Introducing Qwen2, the latest advancement in AI technology, designed to cater to a wide range of computational needs. Qwen2 is a series of pretrained and instruction-tuned models, available in five sizes: Qwen2-0.5B, Qwen2-1.5B, Qwen2-7B, Qwen2-57B-A14B, and Qwen2-72B. These models have been meticulously trained on data in 29 languages, ensuring state-of-the-art performance across various benchmarks.
Qwen2 models boast significant improvements in coding and mathematics, with extended context length support up to 128K tokens for certain models. The use of Group Query Attention (GQA) across all sizes enhances speed and reduces memory usage during inference3. For smaller models, tie embedding is employed to manage the large sparse embeddings efficiently.
The Qwen2 series demonstrates exceptional multilingual capabilities, having been trained on 27 additional languages besides English and Chinese. This training includes a focus on code-switching scenarios, which are common in multilingual communication, resulting in improved model performance.

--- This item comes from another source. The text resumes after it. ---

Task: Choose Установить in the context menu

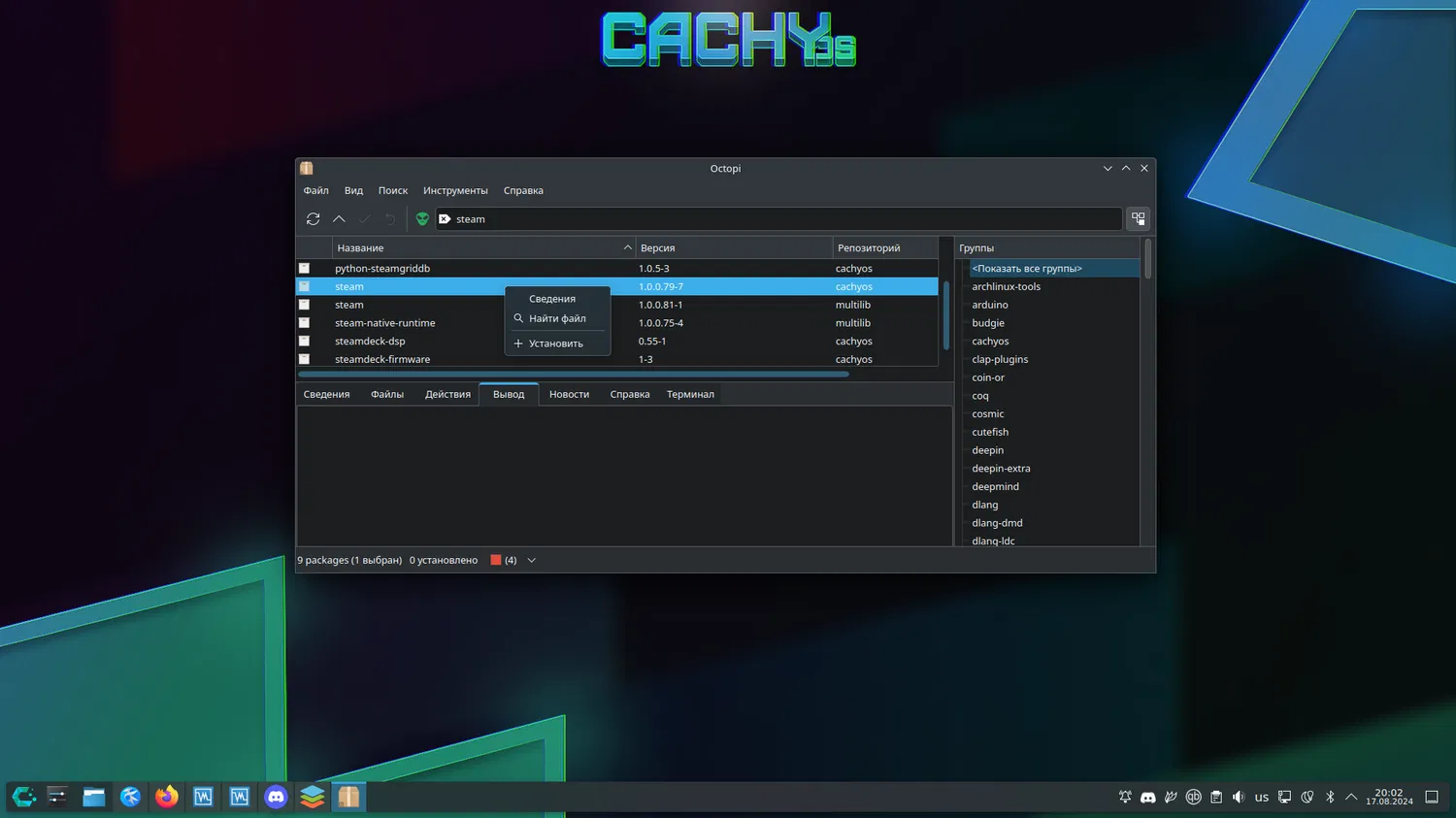Action: click(x=555, y=344)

Safety and responsibility are paramount in the design of Qwen2. The models have been evaluated against harmful responses in multiple languages, showing comparable safety performance to other leading models. Qwen2’s licensing has also evolved, with most models adopting the Apache 2.0 license, promoting openness and accelerating global applications.
Qwen2 is not just a technological leap forward; it’s a commitment to responsible AI development, offering enhanced performance, safety, and accessibility to the AI community. With Qwen2, users can expect a reliable, efficient, and ethically aligned AI experience.
Overall Performance: Qwen2-72B shows superior performance across most benchmarks compared to Llama3-70B, Mixtral-8x22B, and Qwen1.5-110B.
Qwen2-72B demonstrates a significant advancement in language model capabilities, particularly in coding and mathematics, while also maintaining robust multilingual abilities1.
Benchmark | Qwen2-72B | Llama3-70B | Mixtral-8x22B | Qwen1.5-110B |
---|---|---|---|---|
MMLU | 84.2 | 79.5 | 77.8 | 80.4 |
MMLU-Pro | 55.6 | 52.8 | 49.5 | 49.4 |
GPQA | 37.9 | 36.3 | 34.3 | 35.9 |
TheoremQA | 43.1 | 32.3 | 35.9 | 34.9 |
BBH | 82.4 | 81 | 78.9 | 74.8 |
HumanEval | 64.6 | 48.2 | 46.3 | 54.3 |
MBPP | 76.9 | 70.4 | 71.7 | 70.9 |
MultiPL-E | 59.6 | 46.3 | 46.7 | 52.7 |
G5M8K | 89.5 | 83 | 83.7 | 85.4 |
MATH | 51.1 | 42.5 | 41.7 | 49.6 |
C-Eval | 91 | 65.2 | 54.6 | 89.1 |
CMMLU | 90.1 | 67.2 | 53.4 | 88.3 |
Multi-Exam | 76.6 | 70 | 63.5 | 75.6 |
Multi-Understanding | 80.7 | 79.9 | 77.7 | 78.2 |
Multi-Mathematics | 76 | 67.1 | 62.9 | 64.4 |
The Qwen team is dedicated to advancing artificial general intelligence, focusing on the development of generalist models such as large language models and multimodal models. They support open-source initiatives and have released a series of models including Qwen-7B, Qwen-14B, Qwen-72B, and their chat and multimodal counterparts, Qwen-VL and Qwen-Audio. Additionally, they offer web services and an app to assist users in their daily work and life. The team comprises individuals with diverse talents and interests and encourages engagement and new members.
https://qwenlm.github.io/publication/
The Qwen community actively contributes to the development and improvement of Qwen models on GitHub. The official repository, maintained by the Qwen Team, hosts pretrained large language models proposed by Alibaba Cloud. While the Qwen/Qwen repo is no longer actively maintained due to substantial codebase differences, the community continues to engage with Qwen2 and share experiences. Qwen2, along with its chat variants, offers strong language capabilities, multilingual support, and impressive performance across various tasks. The team encourages collaboration and feedback from the community, making Qwen a dynamic and evolving project.